Boyd Form 8K 8-20-2013


UNITED STATES
SECURITIES AND EXCHANGE COMMISSION
Washington, D.C. 20549

FORM 8-K
__________________________

CURRENT REPORT
Pursuant to Section 13 or 15(d) of the
Securities Exchange Act of 1934

Date of Report (date of earliest event reported): August 14, 2013

Boyd Gaming Corporation
(Exact Name of Registrant as Specified in its Charter)

Nevada
001-12882
88-0242733
 (State or Other Jurisdiction of Incorporation)
 (Commission File Number)
(I.R.S. Employer Identification Number)


3883 Howard Hughes Parkway, Ninth Floor
Las Vegas, Nevada 89169
(Address of Principal Executive Offices, Including Zip Code)
 
(702) 792-7200
(Registrant's Telephone Number, Including Area Code)


(Former Name or Former Address, if Changed Since Last Report)


Check the appropriate box below if the Form 8-K filing is intended to simultaneously satisfy the filing obligation of the registrant under any of the following provisions:
o
 
Written communications pursuant to Rule 425 under the Securities Act (17 CFR 230.425)
 
 
 
o
 
Soliciting material pursuant to Rule 14a-12 under the Exchange Act (17 CFR 240.14a-12)
 
 
 
o
 
Pre-commencement communications pursuant to Rule 14d-2(b) under the Exchange Act (17 CFR 240.14d-2(b))
 
 
 
o
 
Pre-commencement communications pursuant to Rule 13e-4(c) under the Exchange Act (17 CFR 240.13e-4(c))






Item 1.01.     Entry into a Material Definitive Agreement.
New Credit Agreement

On August 14, 2013, Boyd Gaming Corporation (the “Company”) entered into a Third Amended and Restated Credit Agreement (the “New Credit Agreement”) among the Company, certain financial institutions, Bank of America, N.A., as administrative agent and letter of credit issuer, and Wells Fargo Bank, National Association, as swing line lender.

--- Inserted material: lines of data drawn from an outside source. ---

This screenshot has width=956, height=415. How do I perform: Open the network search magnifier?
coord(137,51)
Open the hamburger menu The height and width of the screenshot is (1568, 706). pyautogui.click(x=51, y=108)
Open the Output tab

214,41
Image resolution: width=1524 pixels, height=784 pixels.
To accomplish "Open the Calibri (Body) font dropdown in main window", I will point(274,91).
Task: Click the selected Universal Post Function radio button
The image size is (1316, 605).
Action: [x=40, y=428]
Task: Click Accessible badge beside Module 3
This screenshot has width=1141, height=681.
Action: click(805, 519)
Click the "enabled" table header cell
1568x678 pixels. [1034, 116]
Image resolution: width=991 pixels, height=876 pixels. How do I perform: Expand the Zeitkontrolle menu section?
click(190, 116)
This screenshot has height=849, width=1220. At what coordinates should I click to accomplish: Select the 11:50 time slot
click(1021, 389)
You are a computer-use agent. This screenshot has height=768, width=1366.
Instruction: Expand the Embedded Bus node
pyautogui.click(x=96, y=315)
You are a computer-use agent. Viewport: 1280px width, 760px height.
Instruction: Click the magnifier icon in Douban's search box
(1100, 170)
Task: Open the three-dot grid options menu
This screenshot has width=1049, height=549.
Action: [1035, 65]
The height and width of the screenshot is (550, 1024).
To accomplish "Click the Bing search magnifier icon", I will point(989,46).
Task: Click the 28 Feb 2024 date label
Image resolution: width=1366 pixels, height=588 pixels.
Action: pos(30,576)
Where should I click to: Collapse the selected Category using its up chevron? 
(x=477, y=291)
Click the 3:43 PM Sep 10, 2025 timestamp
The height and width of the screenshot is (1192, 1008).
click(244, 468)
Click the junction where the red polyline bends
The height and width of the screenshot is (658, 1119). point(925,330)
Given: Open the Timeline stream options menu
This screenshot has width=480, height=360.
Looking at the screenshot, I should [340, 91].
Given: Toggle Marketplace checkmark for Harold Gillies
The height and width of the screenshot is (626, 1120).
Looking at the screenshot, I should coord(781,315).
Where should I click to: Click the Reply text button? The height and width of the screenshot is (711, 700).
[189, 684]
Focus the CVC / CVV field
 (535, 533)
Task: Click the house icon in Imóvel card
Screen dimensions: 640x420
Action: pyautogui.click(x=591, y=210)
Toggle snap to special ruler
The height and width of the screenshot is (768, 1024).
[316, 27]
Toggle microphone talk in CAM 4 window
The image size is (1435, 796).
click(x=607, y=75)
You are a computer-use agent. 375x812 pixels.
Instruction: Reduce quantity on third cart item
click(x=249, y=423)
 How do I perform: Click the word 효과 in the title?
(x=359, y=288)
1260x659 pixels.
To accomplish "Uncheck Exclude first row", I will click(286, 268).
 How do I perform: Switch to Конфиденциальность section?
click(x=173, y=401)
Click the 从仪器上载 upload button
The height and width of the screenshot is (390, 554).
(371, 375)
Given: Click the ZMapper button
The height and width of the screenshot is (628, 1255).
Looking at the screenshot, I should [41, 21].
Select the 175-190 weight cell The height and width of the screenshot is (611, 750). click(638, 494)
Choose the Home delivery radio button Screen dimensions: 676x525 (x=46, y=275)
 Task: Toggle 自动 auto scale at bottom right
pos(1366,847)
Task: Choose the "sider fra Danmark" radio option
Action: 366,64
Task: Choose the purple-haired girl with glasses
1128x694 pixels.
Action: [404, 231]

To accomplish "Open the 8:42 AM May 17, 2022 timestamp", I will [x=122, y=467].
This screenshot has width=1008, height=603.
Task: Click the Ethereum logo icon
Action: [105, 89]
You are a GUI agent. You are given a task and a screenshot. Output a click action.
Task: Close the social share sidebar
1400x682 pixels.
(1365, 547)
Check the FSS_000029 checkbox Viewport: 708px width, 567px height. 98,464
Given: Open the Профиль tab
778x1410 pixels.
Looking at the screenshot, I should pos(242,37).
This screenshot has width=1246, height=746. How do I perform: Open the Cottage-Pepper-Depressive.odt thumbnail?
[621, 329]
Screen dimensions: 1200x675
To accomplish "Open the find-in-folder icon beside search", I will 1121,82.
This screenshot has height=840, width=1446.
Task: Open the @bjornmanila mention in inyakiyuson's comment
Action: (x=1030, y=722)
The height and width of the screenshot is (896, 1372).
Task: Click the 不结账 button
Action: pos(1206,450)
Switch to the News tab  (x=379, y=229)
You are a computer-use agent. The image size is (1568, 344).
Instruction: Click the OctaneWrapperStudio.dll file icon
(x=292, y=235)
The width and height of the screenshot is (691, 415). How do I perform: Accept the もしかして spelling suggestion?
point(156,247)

The New Credit Agreement replaces the Second Amended and Restated Credit Agreement dated as of December 17, 2010 (as amended, the “Prior Credit Agreement”) among the Company, various lenders, Bank of America, N.A., as administrative agent and letter of credit issuer, and Wells Fargo Bank, National Association, as swing line lender.

The New Credit Agreement provides for (i) a $600.0 million senior secured revolving credit facility (the “Revolving Credit Facility”), (ii) a $250.0 million senior secured term A loan (the “Term A Loan”), and (iii) a $900.0 million senior secured term B loan (the “Term B Loan”). The Revolving Credit Facility and the Term A Loan mature in August 2018 (or earlier upon the occurrence or non-occurrence of certain events); the Term B Loan matures in August 2020 (or earlier upon the occurrence or non-occurrence of certain events). The Term A Loan and the Term B Loan were fully funded on the closing date. Proceeds from the New Credit Agreement were used to refinance all outstanding obligations under the Prior Credit Agreement and to fund transaction costs in connection with the New Credit Agreement and may be used for working capital and other general corporate purposes.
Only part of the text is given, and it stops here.